Advanced search

Message boards : Multicore CPUs : Updates to the QMML app

Author Message
Toni
Volunteer moderator
Project administrator
Project developer
Project scientist
Send message
Joined: 9 Dec 08
Posts: 747
Credit: 4,285,282
RAC: 0
Level
Ala
Scientific publications
watwatwatwat
Message 48835 - Posted: 6 Feb 2018 | 10:47:20 UTC

Two changes were made yesterday:

* CPU threads are limited to 4 (you should still be able to crunch multiple WUs at once, please check)
* Credits should be in line with other projects'

Let us know.

biodoc
Send message
Joined: 26 Aug 08
Posts: 121
Credit: 847,311,950
RAC: 89,086
Level
Glu
Scientific publications
watwatwatwatwatwatwatwatwatwatwatwatwatwatwatwatwat
Message 48841 - Posted: 6 Feb 2018 | 15:28:23 UTC

I have a 2600K processor with 6 logical cores available for the QC app.

This app_config.xml starts 3 concurrent QC apps with 2 cores each.
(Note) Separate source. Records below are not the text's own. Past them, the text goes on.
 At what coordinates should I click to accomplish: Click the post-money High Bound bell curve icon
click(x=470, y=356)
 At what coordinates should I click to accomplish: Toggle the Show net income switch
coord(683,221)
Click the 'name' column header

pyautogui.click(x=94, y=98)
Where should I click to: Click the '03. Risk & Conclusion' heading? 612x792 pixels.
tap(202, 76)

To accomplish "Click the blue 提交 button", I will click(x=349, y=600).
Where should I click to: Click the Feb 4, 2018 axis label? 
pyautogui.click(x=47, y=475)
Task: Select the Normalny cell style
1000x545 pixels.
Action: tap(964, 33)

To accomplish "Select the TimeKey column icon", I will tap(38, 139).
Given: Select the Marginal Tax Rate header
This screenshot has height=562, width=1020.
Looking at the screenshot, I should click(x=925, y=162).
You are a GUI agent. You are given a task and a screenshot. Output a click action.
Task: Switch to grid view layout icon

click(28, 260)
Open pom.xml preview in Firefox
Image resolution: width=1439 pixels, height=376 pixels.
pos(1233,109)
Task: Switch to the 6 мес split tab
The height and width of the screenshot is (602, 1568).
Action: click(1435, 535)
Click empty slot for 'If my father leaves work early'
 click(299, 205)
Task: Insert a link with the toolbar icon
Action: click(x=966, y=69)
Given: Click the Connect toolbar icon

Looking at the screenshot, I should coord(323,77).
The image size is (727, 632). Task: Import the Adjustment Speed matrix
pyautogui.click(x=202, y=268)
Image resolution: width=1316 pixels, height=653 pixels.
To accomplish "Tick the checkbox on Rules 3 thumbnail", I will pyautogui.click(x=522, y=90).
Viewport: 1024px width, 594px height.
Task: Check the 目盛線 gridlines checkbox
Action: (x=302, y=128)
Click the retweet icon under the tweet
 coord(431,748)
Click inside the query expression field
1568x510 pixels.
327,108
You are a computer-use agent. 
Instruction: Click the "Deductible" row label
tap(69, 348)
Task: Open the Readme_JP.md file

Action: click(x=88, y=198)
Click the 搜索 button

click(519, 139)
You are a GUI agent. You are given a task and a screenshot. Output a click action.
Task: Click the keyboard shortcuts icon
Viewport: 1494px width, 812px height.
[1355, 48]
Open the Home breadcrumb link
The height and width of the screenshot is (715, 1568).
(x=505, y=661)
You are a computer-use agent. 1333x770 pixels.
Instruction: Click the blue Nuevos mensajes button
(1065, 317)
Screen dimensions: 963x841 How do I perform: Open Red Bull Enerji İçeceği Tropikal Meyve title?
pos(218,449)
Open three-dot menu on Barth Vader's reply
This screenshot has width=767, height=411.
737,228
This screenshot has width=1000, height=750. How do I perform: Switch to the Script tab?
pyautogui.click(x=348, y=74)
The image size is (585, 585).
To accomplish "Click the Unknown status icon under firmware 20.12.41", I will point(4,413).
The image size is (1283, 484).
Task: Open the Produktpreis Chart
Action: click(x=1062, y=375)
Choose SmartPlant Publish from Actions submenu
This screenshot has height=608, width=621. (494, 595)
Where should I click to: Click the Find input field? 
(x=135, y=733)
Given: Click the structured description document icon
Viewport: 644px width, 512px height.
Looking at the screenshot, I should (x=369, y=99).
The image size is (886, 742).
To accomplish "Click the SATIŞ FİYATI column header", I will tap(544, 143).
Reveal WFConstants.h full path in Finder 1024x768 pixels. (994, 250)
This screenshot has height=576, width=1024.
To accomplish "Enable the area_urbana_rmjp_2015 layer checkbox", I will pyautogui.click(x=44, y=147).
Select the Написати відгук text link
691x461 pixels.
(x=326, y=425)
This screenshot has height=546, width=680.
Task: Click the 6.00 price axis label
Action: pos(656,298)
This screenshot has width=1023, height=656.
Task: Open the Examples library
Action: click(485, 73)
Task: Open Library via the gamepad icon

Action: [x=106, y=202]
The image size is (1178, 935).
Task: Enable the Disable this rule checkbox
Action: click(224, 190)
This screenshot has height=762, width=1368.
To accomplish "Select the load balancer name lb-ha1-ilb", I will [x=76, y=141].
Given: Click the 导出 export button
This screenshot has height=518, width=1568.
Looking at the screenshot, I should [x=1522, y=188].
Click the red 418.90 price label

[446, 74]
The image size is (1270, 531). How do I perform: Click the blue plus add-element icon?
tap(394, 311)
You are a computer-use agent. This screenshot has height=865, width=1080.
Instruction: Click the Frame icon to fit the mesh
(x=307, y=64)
We'll see how it goes.

<app_config>
<app>
<name>QC</name>
<max_concurrent>3</max_concurrent>
</app>
<app_version>
<app_name>QC</app_name>
<plan_class>mt</plan_class>
<avg_ncpus>2</avg_ncpus>
<cmdline>--nthreads 2</cmdline>
</app_version>
</app_config>

biodoc
Send message
Joined: 26 Aug 08
Posts: 121
Credit: 847,311,950
RAC: 89,086
Level
Glu
Scientific publications
watwatwatwatwatwatwatwatwatwatwatwatwatwatwatwatwat
Message 48844 - Posted: 6 Feb 2018 | 16:48:38 UTC

It seems one task of 3 is progressing much more slowly than the other 2 so I'll reduce max concurrent tasks to 2 in the app_config.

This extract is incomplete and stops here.